In my first Horsethief Canyon post I described the harrowing
experience of losing the trail.   This time we tied red surveyors tape to
junipers as we left the wash (left center).  Easier to see than the cairns,
the fluttering tapes guided us from the rocky outcrops back into the canyon.
We removed the tapes and packed them out with us on our return.

High above the canyon,
Annie and Rita break for lunch on "table-top" rock.

Tim and Annie hike back to the trailhead.  Even on this cool day
Annie used every scrap of shade in an effort to escape the sun.

       Read all about the Horsethief Canyon hike—and view desert wildflower photos—on my previous post:

       Horsethief Canyon is part of Utah's San Rafael Swell, a remote desert region in southeastern Utah.  You can learn more by visiting these websites:


  1. Hi Rita,

    I'm so happy to read about your first big adventure with Annie and that it was a success!!

    She's adorable, by the way. Dogs are such wonderful hiking companions - they're good at "paws-ing" for reflection and a good sniff along the way, so you know what you're heading into. I'm really glad you found a keeper and fellow hiking enthusiast (though maybe just on the shady trails!).

    Have fun!

    1. Hi Vickie,

      Annie seems to love trail hiking, so we do consider ourselves lucky. But this desert heat could be a problem (maybe too much "paws-ing" on the trails?!); I think New England's shady mountains may be more to her liking. Or perhaps we'll have to move to Alaska!

      Thanks for your comments!

  2. Beautiful dog! Beautiful day! Beautiful location!

    And speaking further about Annie, I love your description of her as a "border collie/black lab/blue heeler/australian shepherd/husky"! :-)
    And regarding some folks having a bias against black dogs! Hmmm!
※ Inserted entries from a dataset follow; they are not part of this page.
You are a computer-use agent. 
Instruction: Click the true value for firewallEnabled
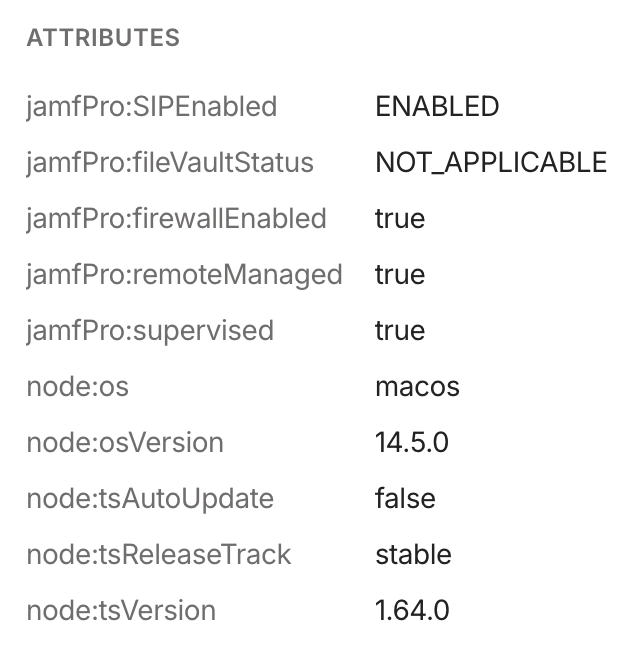tap(400, 218)
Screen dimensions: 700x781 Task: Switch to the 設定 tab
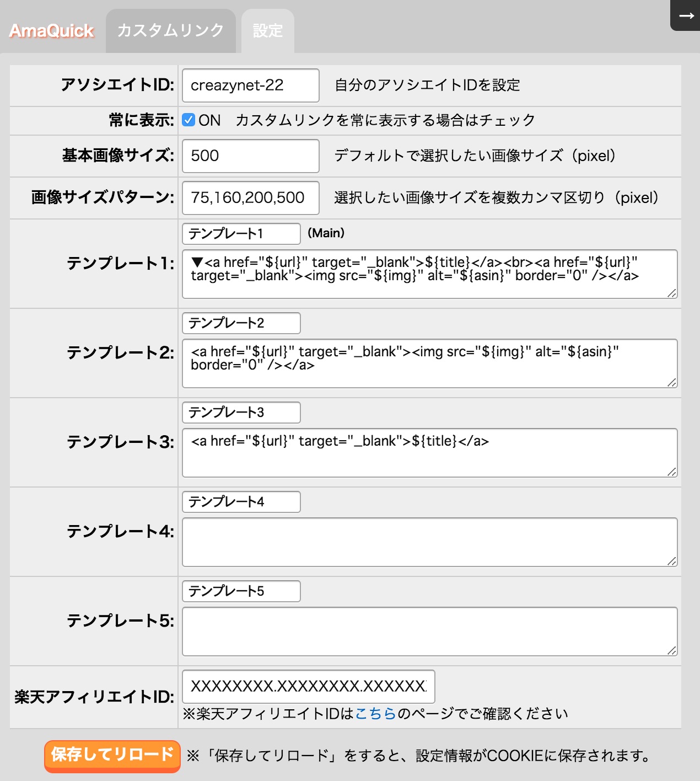point(267,31)
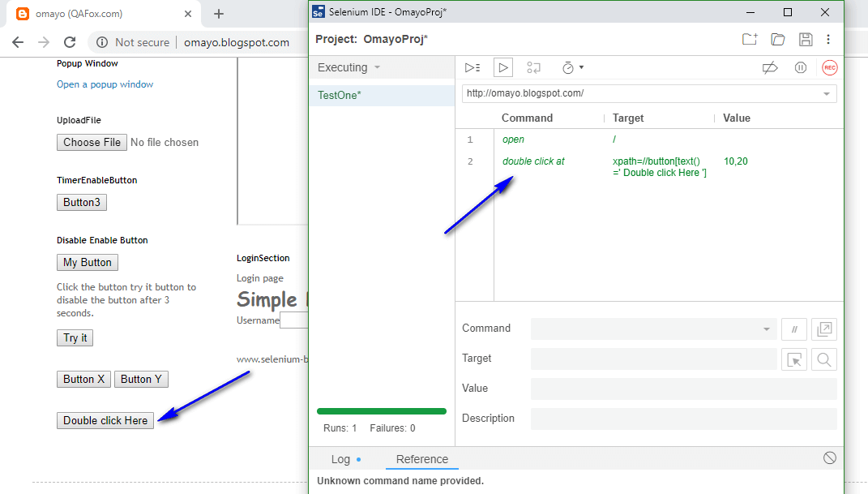
Task: Click the Double click Here button
Action: click(105, 420)
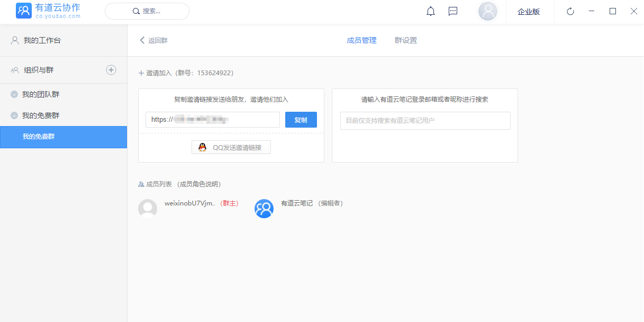
Task: Click the 有道云协作 logo icon
Action: pyautogui.click(x=24, y=11)
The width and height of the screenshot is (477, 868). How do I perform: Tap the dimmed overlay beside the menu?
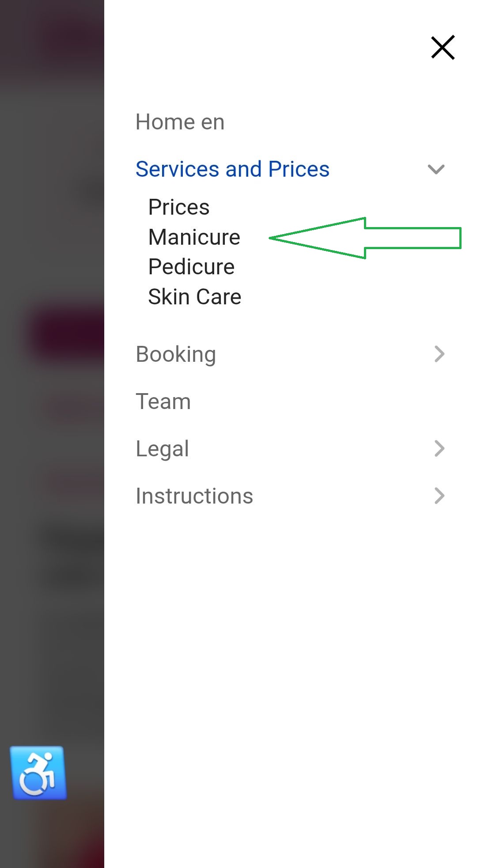[52, 618]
A bias against any creature because of color is something that is difficult for me to wrap my head around!

    I look forward to reading other travel adventures with Annie!


    1. Hi John,

      I share your bewilderment of bias—in any way, shape or color.
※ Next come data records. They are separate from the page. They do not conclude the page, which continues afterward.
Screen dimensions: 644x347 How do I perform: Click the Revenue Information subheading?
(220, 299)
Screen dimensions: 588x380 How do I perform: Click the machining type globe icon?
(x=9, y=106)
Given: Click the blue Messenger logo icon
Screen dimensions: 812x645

      We're looking forward to a summer of fun with Annie and, hopefully, I'll have many more adventures to blog about!

      You're right, Sunday was a beautiful day in every way!

      Thanks, as always, for reading and commenting.

  3. Excited to hear about your adventures with Annie! Have fun!

    1. Hi Laura,

      As you know, Tim and I are avowed cat people, so we journeyed outside our "comfort zone" to share our lives with a dog!
      Now I'm looking forward to having—and writing about—our adventures with Annie.

      Thanks for reading and commenting!